All lines from the one that contains "You are a computer-use" through the close of the entries below are to be repeated exactly, without any pictures.

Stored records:
==========
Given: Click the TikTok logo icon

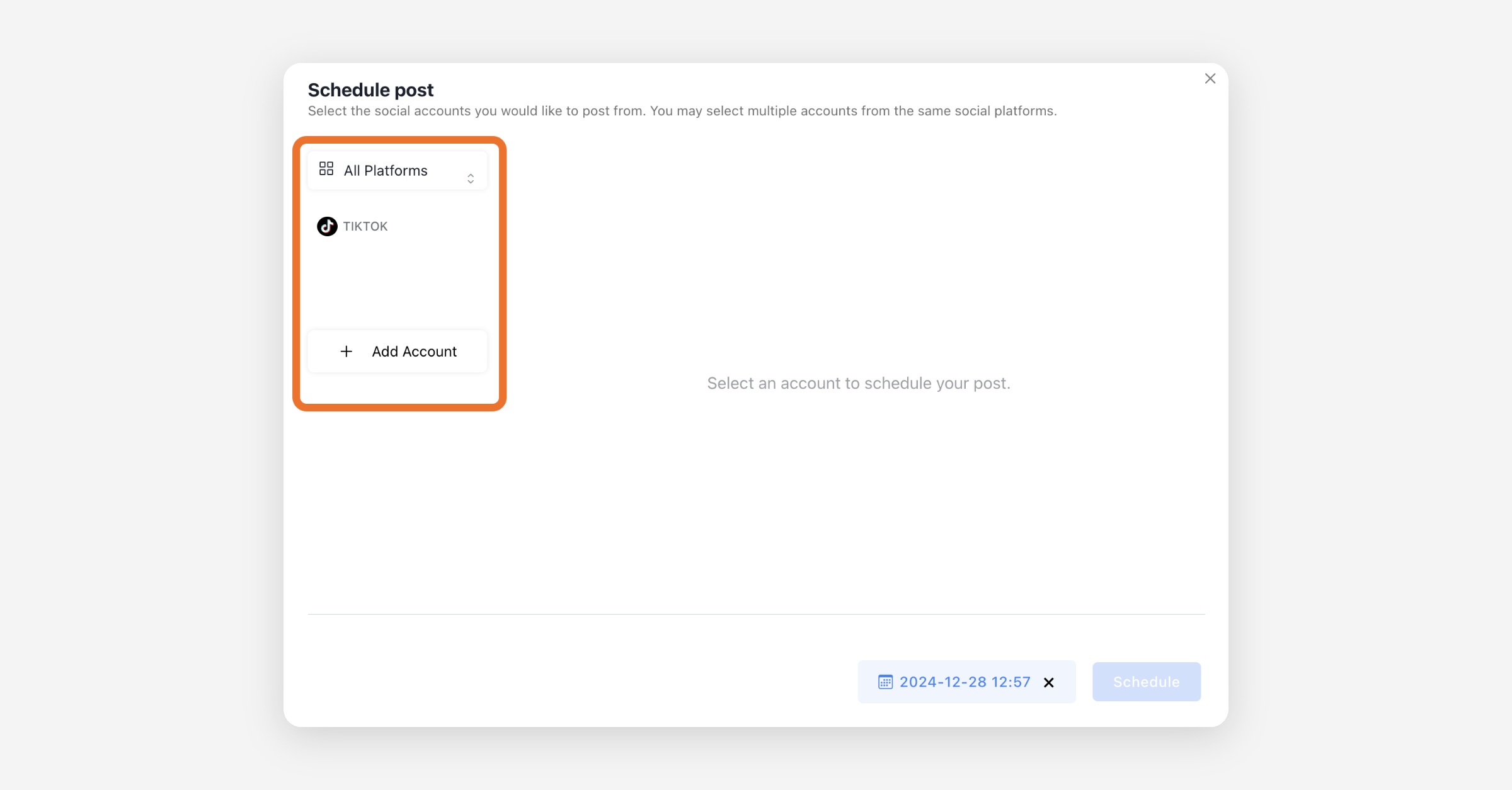Looking at the screenshot, I should point(327,226).
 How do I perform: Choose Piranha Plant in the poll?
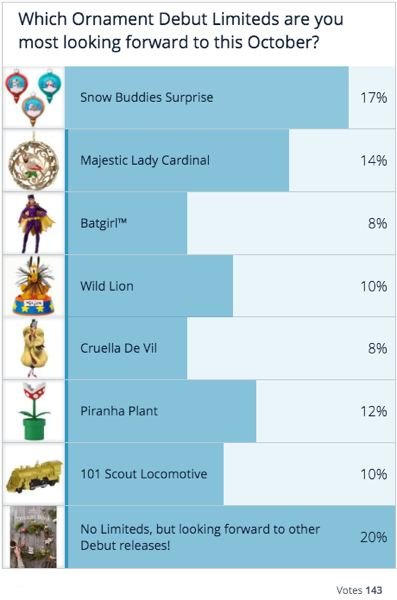[x=230, y=411]
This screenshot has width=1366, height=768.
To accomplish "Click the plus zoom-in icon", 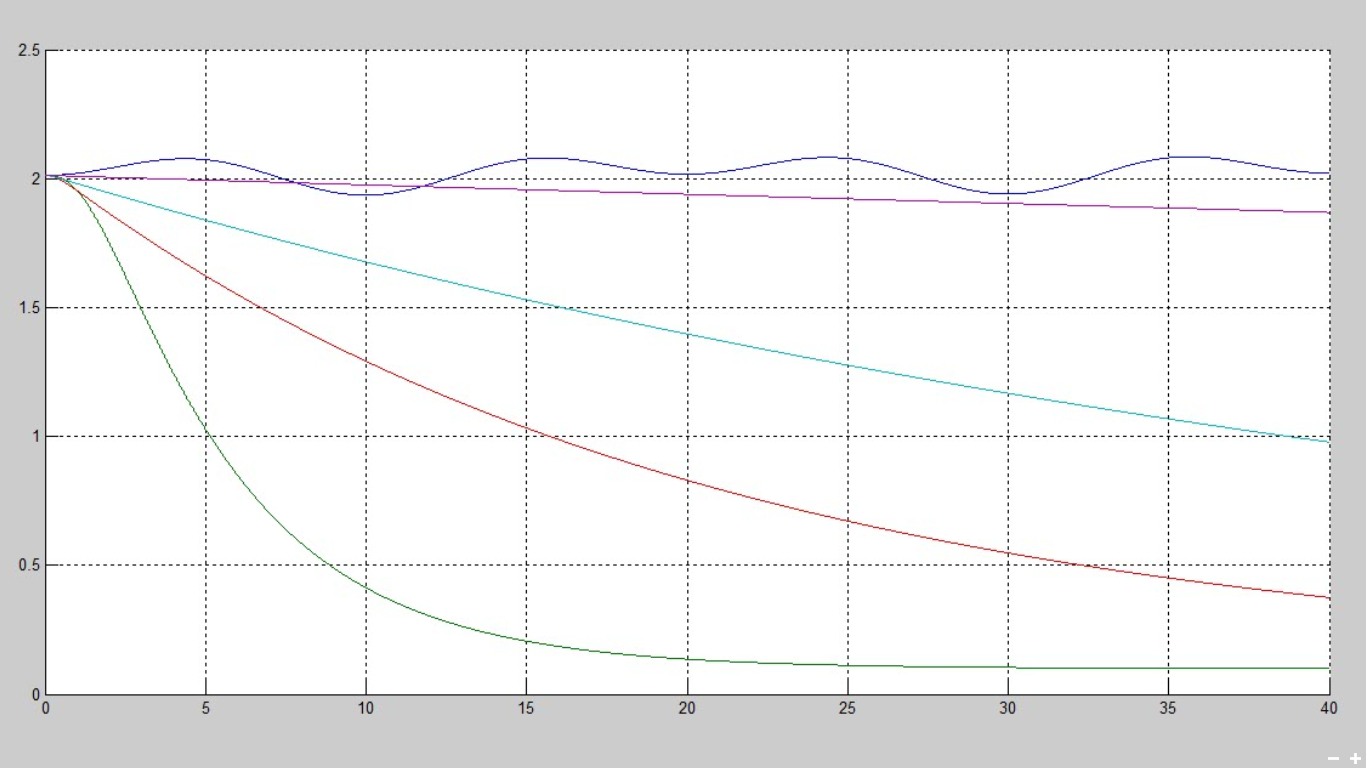I will click(1355, 760).
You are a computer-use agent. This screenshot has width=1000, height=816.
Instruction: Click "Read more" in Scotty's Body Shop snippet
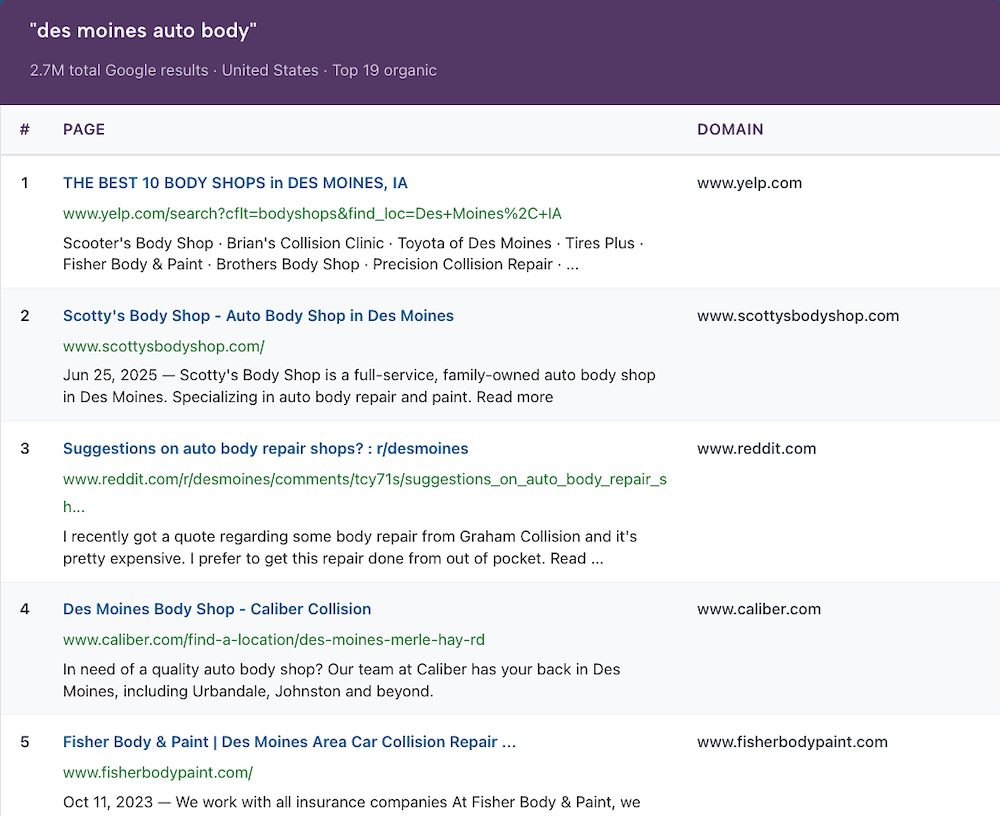pos(514,397)
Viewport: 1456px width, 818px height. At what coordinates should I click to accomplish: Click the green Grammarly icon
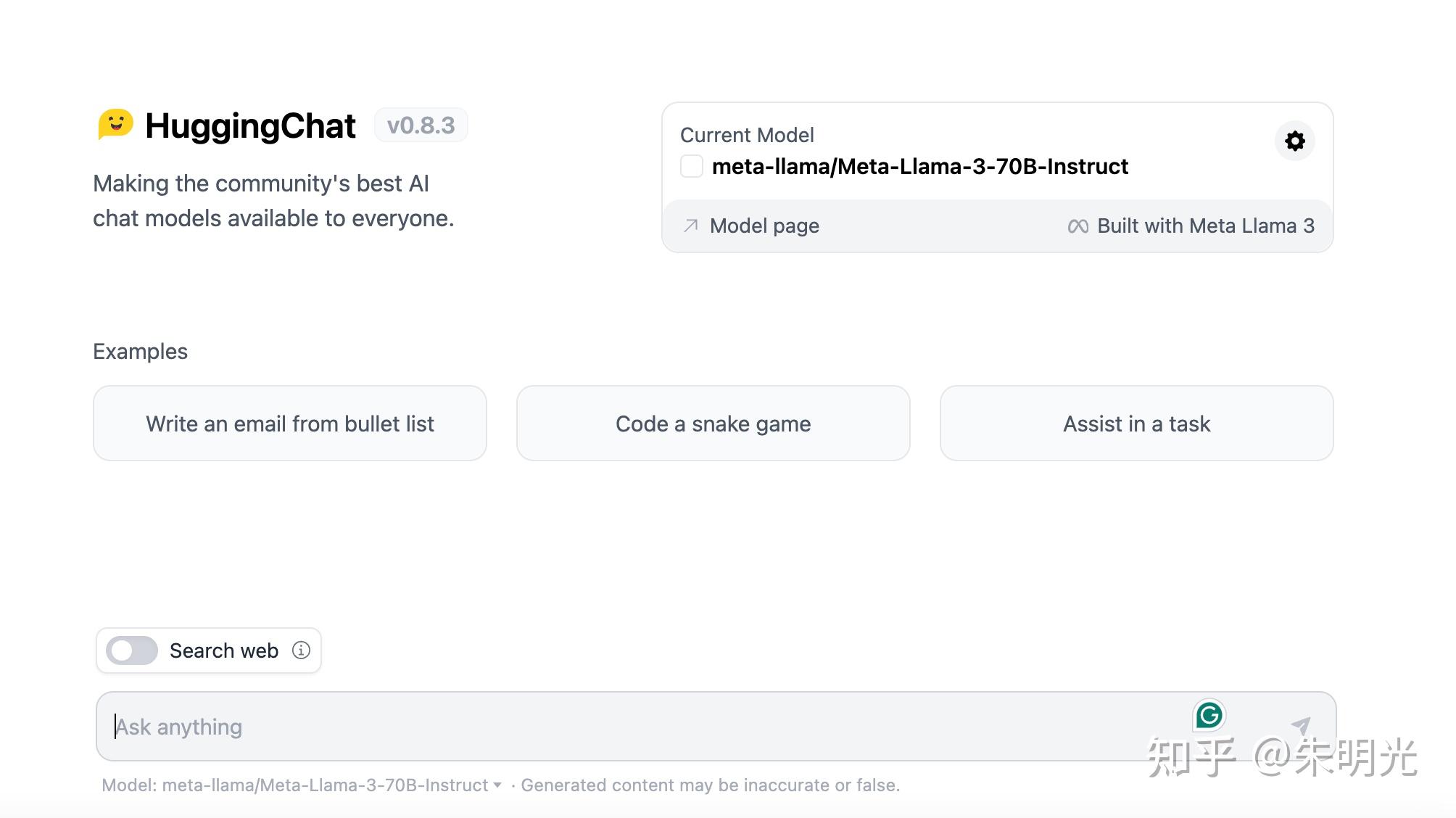click(1209, 716)
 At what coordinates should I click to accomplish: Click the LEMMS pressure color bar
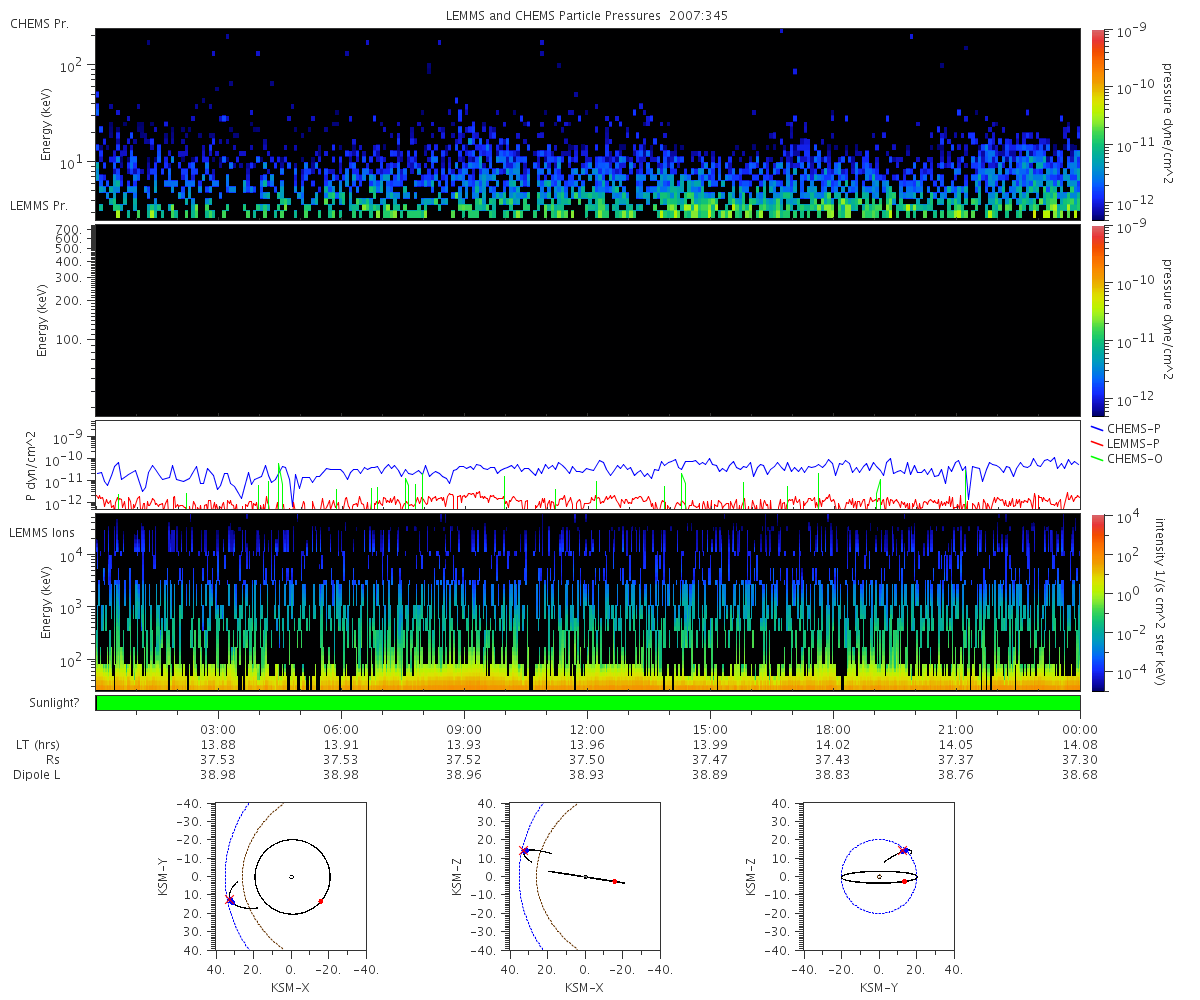[x=1097, y=320]
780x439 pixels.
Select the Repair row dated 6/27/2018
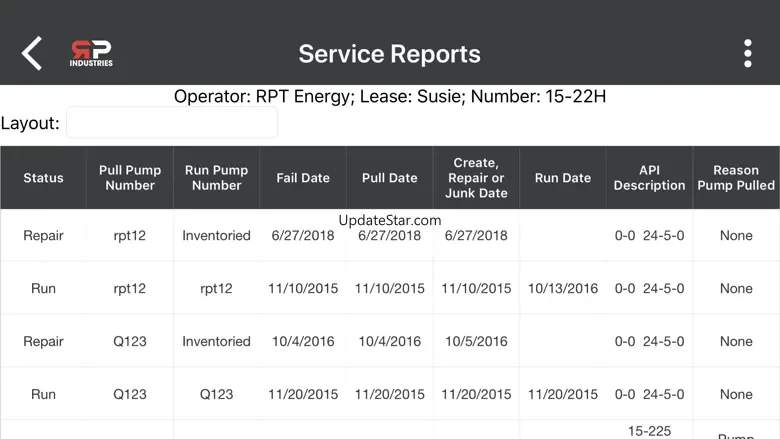click(43, 236)
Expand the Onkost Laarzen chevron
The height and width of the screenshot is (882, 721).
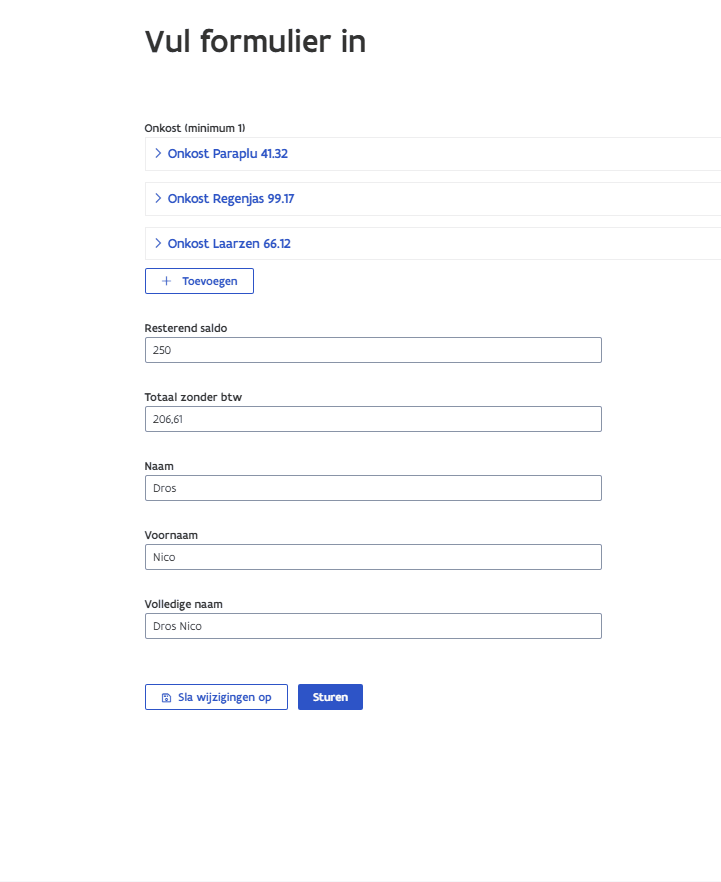tap(158, 243)
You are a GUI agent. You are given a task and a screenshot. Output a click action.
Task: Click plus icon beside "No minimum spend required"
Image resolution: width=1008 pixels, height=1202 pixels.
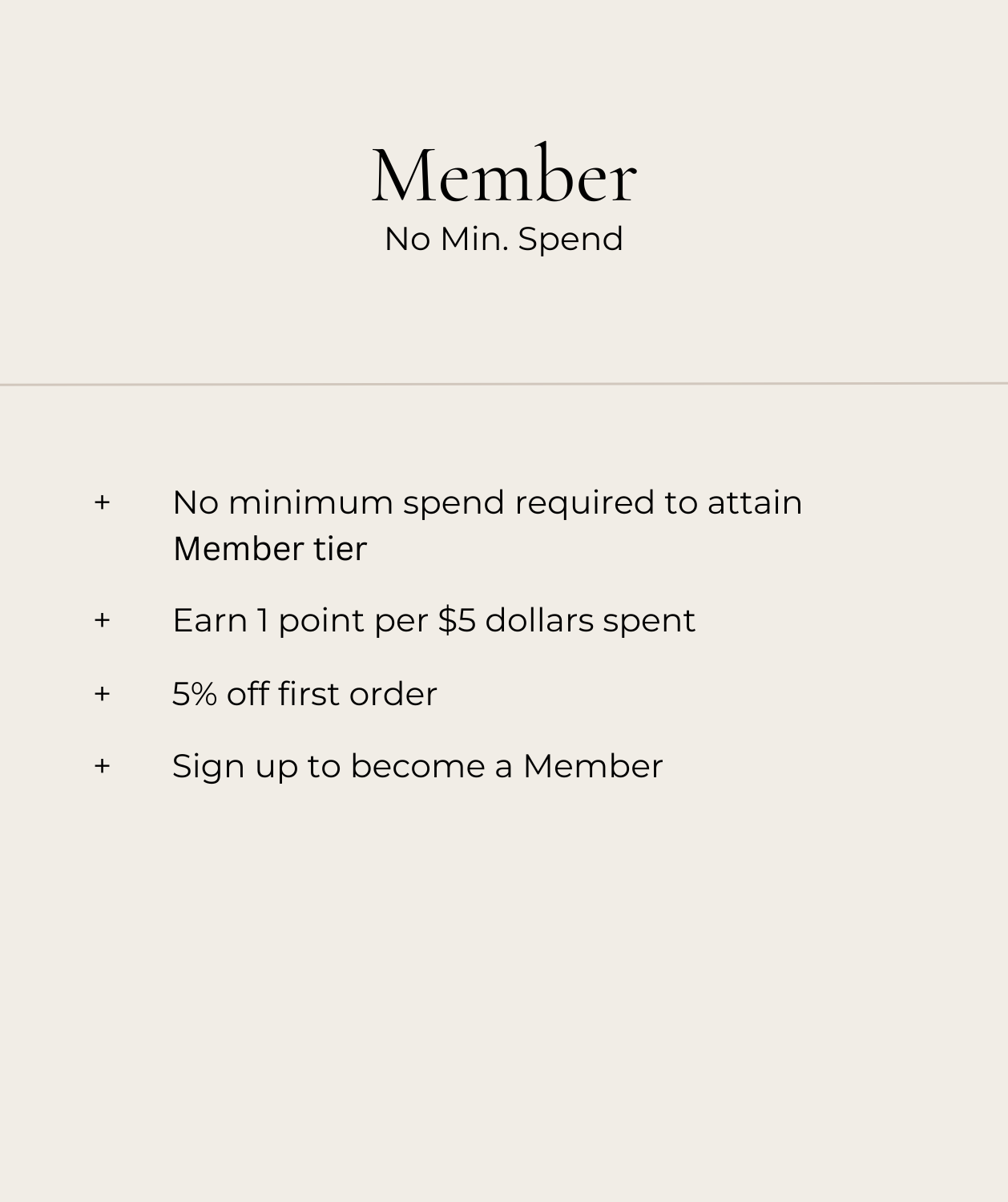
==========
Response for this exercise:
You are a computer-use agent. This screenshot has width=1000, height=816.
Instruction: Click "Read more" in Scotty's Body Shop snippet
pos(514,397)
Viewport: 1456px width, 818px height. At what coordinates should I click to accomplish: Click the green Grammarly icon
click(1209, 716)
 At what coordinates should I click to accomplish: Click the LEMMS pressure color bar
[x=1097, y=320]
780x439 pixels.
Select the Repair row dated 6/27/2018
click(43, 236)
Expand the Onkost Laarzen chevron
The height and width of the screenshot is (882, 721).
tap(158, 243)
You are a GUI agent. You are given a task and a screenshot. Output a click action.
Task: Click plus icon beside "No minimum spend required"
Image resolution: width=1008 pixels, height=1202 pixels.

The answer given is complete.